Chile's President Sebastian Pinera said at the time that the rescued miners experienced a "kind of rebirth."
Now, 31 out of the 33 miners will be experiencing a spiritual rebirth as they prepare to make a pilgrimage to the Holy Land, arriving Wednesday. Each one is coming with their spouse in what has been dubbed "The Pilgrimage of Thanks in the Holy Land."
"Your bravery and strength of spirit, your great faith that helped you survive so long in the bowels of the earth, was an inspiration to us all. It would be a great honor for us to welcome you as our guests in the Holy Land," Tourism Minister Stas Misezhnikov wrote in an invitation to the miners to visit Israel.
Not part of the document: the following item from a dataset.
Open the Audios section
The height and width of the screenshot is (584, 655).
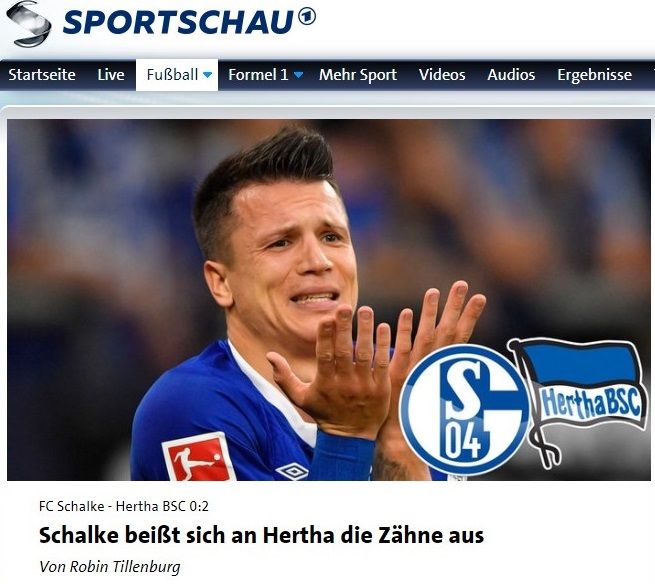[511, 75]
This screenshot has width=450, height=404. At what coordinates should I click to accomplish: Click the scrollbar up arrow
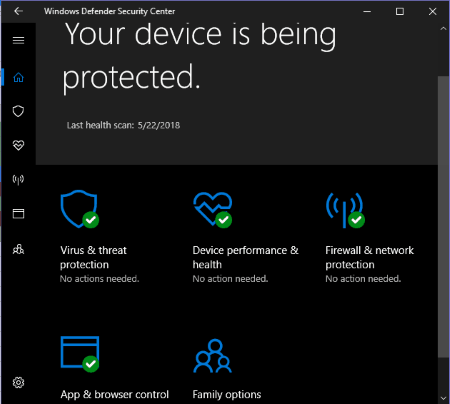(x=443, y=29)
The visit will include stops at the country's major Christian sites, including a baptism in the Jordan River. They are also slated to see the Dead Sea, Masada, Caesarea and Tel Aviv. The Regional Governor of Atacama and Chilean journalists will also take part in the tour. The miners will go to the Palestinian Territories, visiting the Church of the Nativity in Bethlehem.
This is not their first trip as a group. The miners and their rescuers went to Disneyland earlier this year. This is, however, a completely different experience, as they embark on a pilgrimage, visiting the holy sites in Israel, according to the Ministry of Tourism.
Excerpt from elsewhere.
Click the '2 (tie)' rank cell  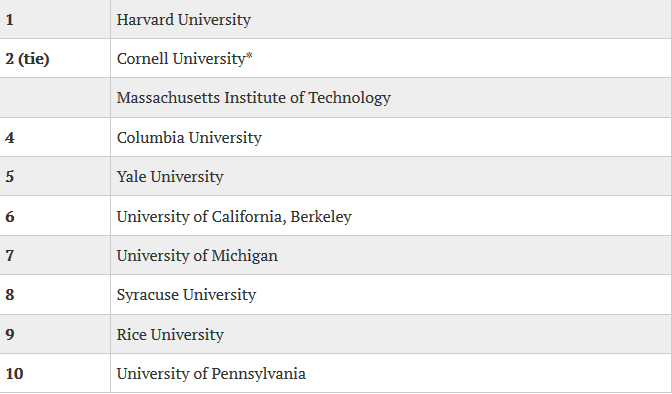(x=55, y=58)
The men had been trapped underground from Aug. 5 to Oct. 14 when a rockfall caused a tunnel to collapse.
Chile, with a population of 16,746,491, is comprised of Christians with 70 percent Roman Catholic and 15 percent Evangelical. Some 6,100 Chileans visited Israel last year, about a 40 percent increase over 2009. More than 116,000 tourists visited Israel from Central and South America in 2010, an increase of 53 percent over the previous year. According to Israel's Tourism Minister, Brazil is the main emerging market from Latin America for tourism to Israel with nearly 51,000 tourists visiting in 2010, 79 percent more than 2009.
This visit comes at a time when tensions between Israel and South American countries have escalated a bit. In January, Chile became one of several South American countries to recognize an independent state of Palestine, despite Israeli objections.